Same query as before:
1EXPLAIN (VERBOSE, ANALYZE) SELECT * FROM myltree WHERE path ~ '*.1953100';
2-- Bitmap Heap Scan on public.myltree (cost=17.92..746.05 rows=195 width=62) (actual time=26.302..26.338 rows=1 loops=1)
3-- Output: path
4-- Recheck Cond: (myltree.path ~ '*.1953100'::lquery)
5-- Heap Blocks: exact=1
6-- -> Bitmap Index Scan on myltree_path_siglen256_idx (cost=0.00..17.88 rows=195 width=0) (actual time=26.274..26.283 rows=1 loops=1)
7-- Index Cond: (myltree.path ~ '*.1953100'::lquery)
8-- Planning Time: 0.200 ms
9-- Execution Time: 26.520 ms
Much faster at 26ms, and as we can se by Bitmap Index Scan on myltree_path_siglen256_idx
, it choose
the siglen=256
index.
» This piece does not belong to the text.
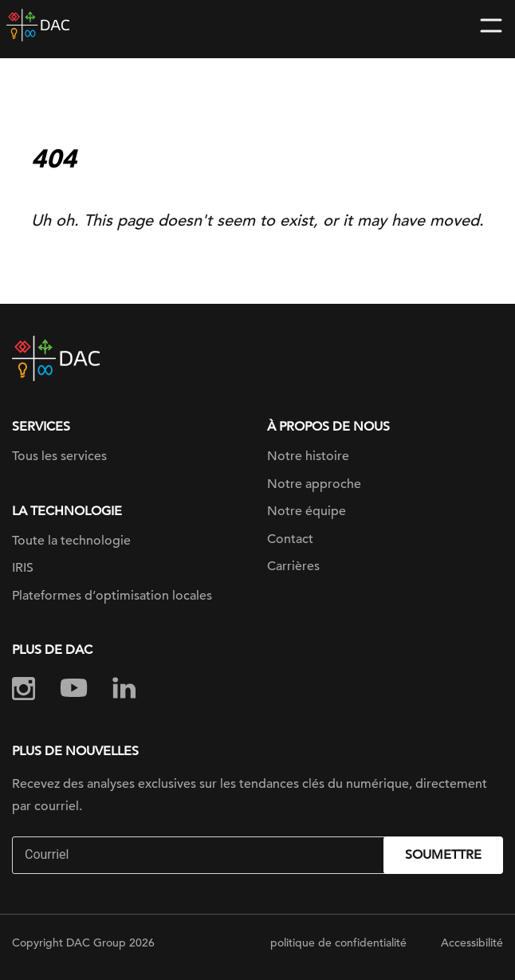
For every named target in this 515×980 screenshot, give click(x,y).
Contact (290, 539)
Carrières (293, 566)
Not the smallest, not the largest.
What happens if we drop that index and try again?
1DROP INDEX myltree_path_siglen256_idx;
2EXPLAIN (VERBOSE, ANALYZE) SELECT * FROM myltree WHERE path ~ '*.1953100';
3-- Bitmap Heap Scan on public.myltree (cost=17.92..746.05 rows=195 width=62) (actual time=48.796..48.832 rows=1 loops=1)
4-- Output: path
5-- Recheck Cond: (myltree.path ~ '*.1953100'::lquery)
6-- Heap Blocks: exact=1
7-- -> Bitmap Index Scan on myltree_path_siglen128_idx (cost=0.00..17.88 rows=195 width=0) (actual time=48.770..48.778 rows=1 loops=1)
8-- Index Cond: (myltree.path ~ '*.1953100'::lquery)
9-- Planning Time: 0.203 ms
10-- Execution Time: 48.995 ms
It picks the siglen=128
index instead of siglen=256
, and the execution time doubled.
Half the siglen
, double the execution time.
I’ve summarized the siglen
and the execution time of our query
siglen | Execution time | Index size |
---|---|---|
8 | 508ms | 275 MB |
128 | 49ms | 283 MB |
256 | 27ms | 289 MB |
512 | 17ms | 321 MB |
1024 | 7ms | 341 MB |
As a sidenote, the planner actually choose to pick the siglen=8
index over
the siglen=512
and siglen=1024
but did choose any index over a sequential scan.